### ZIEL DER ÜBUNG
Tippen Sie die folgenden Daten bitte vollständig und Zeile für Zeile unverändert ab.

### ZU BEARBEITENDE DATEN
■ ■ ■ ■ ■

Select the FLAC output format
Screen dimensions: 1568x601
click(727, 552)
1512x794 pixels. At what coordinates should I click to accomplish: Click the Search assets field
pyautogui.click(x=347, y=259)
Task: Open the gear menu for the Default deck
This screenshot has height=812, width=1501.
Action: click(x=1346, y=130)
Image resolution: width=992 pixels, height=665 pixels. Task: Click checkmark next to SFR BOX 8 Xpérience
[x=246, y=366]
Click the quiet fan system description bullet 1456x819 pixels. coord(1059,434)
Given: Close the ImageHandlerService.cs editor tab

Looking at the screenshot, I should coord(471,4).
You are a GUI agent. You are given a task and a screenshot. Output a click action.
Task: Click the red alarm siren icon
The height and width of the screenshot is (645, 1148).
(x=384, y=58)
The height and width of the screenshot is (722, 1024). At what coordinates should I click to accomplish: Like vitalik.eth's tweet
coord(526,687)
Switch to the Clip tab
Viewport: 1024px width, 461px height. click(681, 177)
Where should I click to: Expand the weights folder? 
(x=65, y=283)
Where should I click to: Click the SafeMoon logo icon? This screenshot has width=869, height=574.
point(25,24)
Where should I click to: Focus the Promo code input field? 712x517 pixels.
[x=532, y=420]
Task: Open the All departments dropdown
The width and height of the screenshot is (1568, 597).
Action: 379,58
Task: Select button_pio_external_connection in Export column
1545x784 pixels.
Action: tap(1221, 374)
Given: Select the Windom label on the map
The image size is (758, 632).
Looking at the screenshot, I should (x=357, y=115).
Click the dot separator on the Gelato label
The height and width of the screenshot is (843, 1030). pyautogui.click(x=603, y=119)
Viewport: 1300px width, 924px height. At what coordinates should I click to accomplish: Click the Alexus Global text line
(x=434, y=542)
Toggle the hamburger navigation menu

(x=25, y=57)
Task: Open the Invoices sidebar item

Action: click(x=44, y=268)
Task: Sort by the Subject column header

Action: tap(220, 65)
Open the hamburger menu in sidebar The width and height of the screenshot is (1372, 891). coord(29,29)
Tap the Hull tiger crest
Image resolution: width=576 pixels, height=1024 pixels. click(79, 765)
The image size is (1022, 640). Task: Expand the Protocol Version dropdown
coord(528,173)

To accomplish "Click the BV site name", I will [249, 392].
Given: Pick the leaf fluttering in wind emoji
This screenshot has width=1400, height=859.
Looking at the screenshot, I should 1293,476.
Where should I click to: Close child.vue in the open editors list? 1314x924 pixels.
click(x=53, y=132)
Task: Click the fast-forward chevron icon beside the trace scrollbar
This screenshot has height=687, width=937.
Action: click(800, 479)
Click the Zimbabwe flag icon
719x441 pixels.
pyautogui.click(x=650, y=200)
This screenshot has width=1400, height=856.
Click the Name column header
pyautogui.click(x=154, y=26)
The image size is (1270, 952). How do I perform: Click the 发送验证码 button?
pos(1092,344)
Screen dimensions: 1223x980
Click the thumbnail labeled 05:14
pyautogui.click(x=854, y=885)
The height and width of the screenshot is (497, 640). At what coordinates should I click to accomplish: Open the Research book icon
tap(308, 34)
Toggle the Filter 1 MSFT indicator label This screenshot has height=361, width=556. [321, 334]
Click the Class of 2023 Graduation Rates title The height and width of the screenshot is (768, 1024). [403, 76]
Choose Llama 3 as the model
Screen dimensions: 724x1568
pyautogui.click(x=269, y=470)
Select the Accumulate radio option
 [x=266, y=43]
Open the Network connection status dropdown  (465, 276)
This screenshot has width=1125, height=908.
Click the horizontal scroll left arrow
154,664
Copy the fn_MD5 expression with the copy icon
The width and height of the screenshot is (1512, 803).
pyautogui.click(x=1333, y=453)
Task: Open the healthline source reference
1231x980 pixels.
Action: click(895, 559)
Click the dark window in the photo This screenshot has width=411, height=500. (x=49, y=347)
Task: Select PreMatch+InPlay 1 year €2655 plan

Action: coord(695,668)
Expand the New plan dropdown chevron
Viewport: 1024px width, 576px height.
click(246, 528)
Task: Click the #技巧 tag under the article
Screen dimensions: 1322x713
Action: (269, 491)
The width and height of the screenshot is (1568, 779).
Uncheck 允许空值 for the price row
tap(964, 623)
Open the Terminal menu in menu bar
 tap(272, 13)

■ ■ ■ ■ ■

### LÖSUNG DER AUFGABE
Select the FLAC output format
Screen dimensions: 1568x601
click(727, 552)
1512x794 pixels. At what coordinates should I click to accomplish: Click the Search assets field
pyautogui.click(x=347, y=259)
Task: Open the gear menu for the Default deck
This screenshot has height=812, width=1501.
Action: click(x=1346, y=130)
Image resolution: width=992 pixels, height=665 pixels. Task: Click checkmark next to SFR BOX 8 Xpérience
[x=246, y=366]
Click the quiet fan system description bullet 1456x819 pixels. coord(1059,434)
Given: Close the ImageHandlerService.cs editor tab

Looking at the screenshot, I should coord(471,4).
You are a GUI agent. You are given a task and a screenshot. Output a click action.
Task: Click the red alarm siren icon
The height and width of the screenshot is (645, 1148).
(x=384, y=58)
The height and width of the screenshot is (722, 1024). At what coordinates should I click to accomplish: Like vitalik.eth's tweet
coord(526,687)
Switch to the Clip tab
Viewport: 1024px width, 461px height. click(681, 177)
Where should I click to: Expand the weights folder? 
(x=65, y=283)
Where should I click to: Click the SafeMoon logo icon? This screenshot has width=869, height=574.
point(25,24)
Where should I click to: Focus the Promo code input field? 712x517 pixels.
[x=532, y=420]
Task: Open the All departments dropdown
The width and height of the screenshot is (1568, 597).
Action: 379,58
Task: Select button_pio_external_connection in Export column
1545x784 pixels.
Action: tap(1221, 374)
Given: Select the Windom label on the map
The image size is (758, 632).
Looking at the screenshot, I should (x=357, y=115).
Click the dot separator on the Gelato label
The height and width of the screenshot is (843, 1030). pyautogui.click(x=603, y=119)
Viewport: 1300px width, 924px height. At what coordinates should I click to accomplish: Click the Alexus Global text line
(x=434, y=542)
Toggle the hamburger navigation menu

(x=25, y=57)
Task: Open the Invoices sidebar item

Action: click(x=44, y=268)
Task: Sort by the Subject column header

Action: tap(220, 65)
Open the hamburger menu in sidebar The width and height of the screenshot is (1372, 891). coord(29,29)
Tap the Hull tiger crest
Image resolution: width=576 pixels, height=1024 pixels. click(79, 765)
The image size is (1022, 640). Task: Expand the Protocol Version dropdown
coord(528,173)

To accomplish "Click the BV site name", I will [249, 392].
Given: Pick the leaf fluttering in wind emoji
This screenshot has width=1400, height=859.
Looking at the screenshot, I should 1293,476.
Where should I click to: Close child.vue in the open editors list? 1314x924 pixels.
click(x=53, y=132)
Task: Click the fast-forward chevron icon beside the trace scrollbar
This screenshot has height=687, width=937.
Action: click(800, 479)
Click the Zimbabwe flag icon
719x441 pixels.
pyautogui.click(x=650, y=200)
This screenshot has width=1400, height=856.
Click the Name column header
pyautogui.click(x=154, y=26)
The image size is (1270, 952). How do I perform: Click the 发送验证码 button?
pos(1092,344)
Screen dimensions: 1223x980
Click the thumbnail labeled 05:14
pyautogui.click(x=854, y=885)
The height and width of the screenshot is (497, 640). At what coordinates should I click to accomplish: Open the Research book icon
tap(308, 34)
Toggle the Filter 1 MSFT indicator label This screenshot has height=361, width=556. [321, 334]
Click the Class of 2023 Graduation Rates title The height and width of the screenshot is (768, 1024). [403, 76]
Choose Llama 3 as the model
Screen dimensions: 724x1568
pyautogui.click(x=269, y=470)
Select the Accumulate radio option
 [x=266, y=43]
Open the Network connection status dropdown  (465, 276)
This screenshot has width=1125, height=908.
Click the horizontal scroll left arrow
154,664
Copy the fn_MD5 expression with the copy icon
The width and height of the screenshot is (1512, 803).
pyautogui.click(x=1333, y=453)
Task: Open the healthline source reference
1231x980 pixels.
Action: click(895, 559)
Click the dark window in the photo This screenshot has width=411, height=500. (x=49, y=347)
Task: Select PreMatch+InPlay 1 year €2655 plan

Action: coord(695,668)
Expand the New plan dropdown chevron
Viewport: 1024px width, 576px height.
click(246, 528)
Task: Click the #技巧 tag under the article
Screen dimensions: 1322x713
Action: (269, 491)
The width and height of the screenshot is (1568, 779).
Uncheck 允许空值 for the price row
tap(964, 623)
Open the Terminal menu in menu bar
 tap(272, 13)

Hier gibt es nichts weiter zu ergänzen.